[Stored records]
....

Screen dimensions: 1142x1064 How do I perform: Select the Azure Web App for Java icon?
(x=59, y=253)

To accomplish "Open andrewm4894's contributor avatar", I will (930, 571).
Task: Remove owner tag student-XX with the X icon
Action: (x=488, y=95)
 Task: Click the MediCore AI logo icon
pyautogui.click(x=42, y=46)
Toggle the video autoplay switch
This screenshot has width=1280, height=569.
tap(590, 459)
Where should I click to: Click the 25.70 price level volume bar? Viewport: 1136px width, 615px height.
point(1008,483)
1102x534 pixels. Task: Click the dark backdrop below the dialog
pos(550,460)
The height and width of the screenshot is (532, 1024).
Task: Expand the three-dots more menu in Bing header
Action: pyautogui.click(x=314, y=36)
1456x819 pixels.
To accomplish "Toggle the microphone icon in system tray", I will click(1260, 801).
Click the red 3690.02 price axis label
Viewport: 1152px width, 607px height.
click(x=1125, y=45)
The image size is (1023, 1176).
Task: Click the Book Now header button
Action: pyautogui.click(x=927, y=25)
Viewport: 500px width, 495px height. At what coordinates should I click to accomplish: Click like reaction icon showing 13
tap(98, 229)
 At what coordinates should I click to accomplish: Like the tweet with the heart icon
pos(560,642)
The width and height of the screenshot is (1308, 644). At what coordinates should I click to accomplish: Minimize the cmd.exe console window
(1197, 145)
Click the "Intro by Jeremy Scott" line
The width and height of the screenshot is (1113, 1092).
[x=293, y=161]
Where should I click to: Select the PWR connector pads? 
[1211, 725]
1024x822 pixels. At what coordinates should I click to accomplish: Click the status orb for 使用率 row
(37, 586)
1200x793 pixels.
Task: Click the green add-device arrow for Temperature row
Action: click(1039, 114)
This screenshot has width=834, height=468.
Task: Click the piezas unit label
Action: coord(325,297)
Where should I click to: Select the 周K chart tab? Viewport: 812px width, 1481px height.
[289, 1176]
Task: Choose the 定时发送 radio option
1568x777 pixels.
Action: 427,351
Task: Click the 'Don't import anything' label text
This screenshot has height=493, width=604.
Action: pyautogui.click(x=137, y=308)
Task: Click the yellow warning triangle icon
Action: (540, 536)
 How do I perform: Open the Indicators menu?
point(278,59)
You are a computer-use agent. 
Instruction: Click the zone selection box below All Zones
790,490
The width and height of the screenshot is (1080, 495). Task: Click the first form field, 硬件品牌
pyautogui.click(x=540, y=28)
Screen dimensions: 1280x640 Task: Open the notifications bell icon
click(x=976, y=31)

....

WHAT YOU HAVE TO DO ->
Repeat each entry above exactly as it appears.

OUTPUT ->
Screen dimensions: 1142x1064 How do I perform: Select the Azure Web App for Java icon?
(x=59, y=253)

To accomplish "Open andrewm4894's contributor avatar", I will (930, 571).
Task: Remove owner tag student-XX with the X icon
Action: (x=488, y=95)
 Task: Click the MediCore AI logo icon
pyautogui.click(x=42, y=46)
Toggle the video autoplay switch
This screenshot has width=1280, height=569.
tap(590, 459)
Where should I click to: Click the 25.70 price level volume bar? Viewport: 1136px width, 615px height.
point(1008,483)
1102x534 pixels. Task: Click the dark backdrop below the dialog
pos(550,460)
The height and width of the screenshot is (532, 1024).
Task: Expand the three-dots more menu in Bing header
Action: pyautogui.click(x=314, y=36)
1456x819 pixels.
To accomplish "Toggle the microphone icon in system tray", I will click(1260, 801).
Click the red 3690.02 price axis label
Viewport: 1152px width, 607px height.
click(x=1125, y=45)
The image size is (1023, 1176).
Task: Click the Book Now header button
Action: pyautogui.click(x=927, y=25)
Viewport: 500px width, 495px height. At what coordinates should I click to accomplish: Click like reaction icon showing 13
tap(98, 229)
 At what coordinates should I click to accomplish: Like the tweet with the heart icon
pos(560,642)
The width and height of the screenshot is (1308, 644). At what coordinates should I click to accomplish: Minimize the cmd.exe console window
(1197, 145)
Click the "Intro by Jeremy Scott" line
The width and height of the screenshot is (1113, 1092).
[x=293, y=161]
Where should I click to: Select the PWR connector pads? 
[1211, 725]
1024x822 pixels. At what coordinates should I click to accomplish: Click the status orb for 使用率 row
(37, 586)
1200x793 pixels.
Task: Click the green add-device arrow for Temperature row
Action: click(1039, 114)
This screenshot has width=834, height=468.
Task: Click the piezas unit label
Action: coord(325,297)
Where should I click to: Select the 周K chart tab? Viewport: 812px width, 1481px height.
[289, 1176]
Task: Choose the 定时发送 radio option
1568x777 pixels.
Action: 427,351
Task: Click the 'Don't import anything' label text
This screenshot has height=493, width=604.
Action: pyautogui.click(x=137, y=308)
Task: Click the yellow warning triangle icon
Action: (540, 536)
 How do I perform: Open the Indicators menu?
point(278,59)
You are a computer-use agent. 
Instruction: Click the zone selection box below All Zones
790,490
The width and height of the screenshot is (1080, 495). Task: Click the first form field, 硬件品牌
pyautogui.click(x=540, y=28)
Screen dimensions: 1280x640 Task: Open the notifications bell icon
click(x=976, y=31)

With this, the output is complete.